ALIZA CLAUDE LAHAV - LES PANTOUFLES - 6 JUIN 2014








06 JUIN 2014

LES PANTOUFLES


Toutes mes pensées en ce jour vers ma très chère amie Aliza et tous ceux qui comme elle et moi, prônent un langage et des actes en faveur de la paix dans le monde.

Aujourd'hui, permettez-moi de vous conter la nouvelle "Les pantoufles" d'Aliza, extraite du recueil du même nom de douze nouvelles, paru aux éditions Edilivre.


Le 6 juin 1944

la petite fille des pantoufles

avait exactement 

11 ans









En 1939 elle allait entrer à la grande école et en était très fière.

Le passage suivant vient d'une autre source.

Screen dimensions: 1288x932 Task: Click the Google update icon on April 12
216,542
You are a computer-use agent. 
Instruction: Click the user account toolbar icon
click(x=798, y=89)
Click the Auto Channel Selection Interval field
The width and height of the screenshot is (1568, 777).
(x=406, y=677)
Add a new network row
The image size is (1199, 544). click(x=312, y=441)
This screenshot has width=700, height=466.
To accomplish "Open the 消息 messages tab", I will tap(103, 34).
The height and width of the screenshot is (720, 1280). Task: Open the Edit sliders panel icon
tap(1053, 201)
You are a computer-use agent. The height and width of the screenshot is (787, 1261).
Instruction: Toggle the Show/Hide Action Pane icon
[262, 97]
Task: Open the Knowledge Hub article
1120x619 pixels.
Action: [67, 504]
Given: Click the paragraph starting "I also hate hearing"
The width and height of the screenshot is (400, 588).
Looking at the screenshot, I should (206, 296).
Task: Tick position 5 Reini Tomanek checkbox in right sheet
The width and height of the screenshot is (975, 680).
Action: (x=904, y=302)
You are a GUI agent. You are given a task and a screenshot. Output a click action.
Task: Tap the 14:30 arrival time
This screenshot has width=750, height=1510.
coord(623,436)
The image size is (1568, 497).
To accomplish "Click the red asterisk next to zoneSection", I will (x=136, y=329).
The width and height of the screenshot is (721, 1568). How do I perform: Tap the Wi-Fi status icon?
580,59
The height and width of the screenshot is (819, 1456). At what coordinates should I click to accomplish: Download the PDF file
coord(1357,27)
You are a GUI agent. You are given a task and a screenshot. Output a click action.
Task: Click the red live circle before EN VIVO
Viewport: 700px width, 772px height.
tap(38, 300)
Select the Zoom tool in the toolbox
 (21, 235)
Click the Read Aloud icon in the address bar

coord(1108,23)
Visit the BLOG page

Ses grandes sœurs la taquinaient en disant qu'elle n'était encore qu'un bébé, que la grande école n'était pas vraiment importante, qu'elle était trop petite pour comprendre... Mais elle, petite fille menue au visage anguleux, les lèvres tremblantes et le menton pointant en avant comme pour retenir une envie
de pleurer, les yeux grand ouverts avec un fond de bouderie, elle était froissée mais fière
malgré tout.


   Puis il y eut l'exode, le départ en catastrophe, la famille séparée et disséminée dans différentes campagnes. Papa était resté à Paris pour garder l'atelier, pour continuer à travailler, pour sauvegarder le peu de biens qu'il avait. Et toute cette agitation, tout ce monde sur les routes, tout ce bruit... elle ne comprenait pas, la petite fille, ce qui se passait autour d'elle.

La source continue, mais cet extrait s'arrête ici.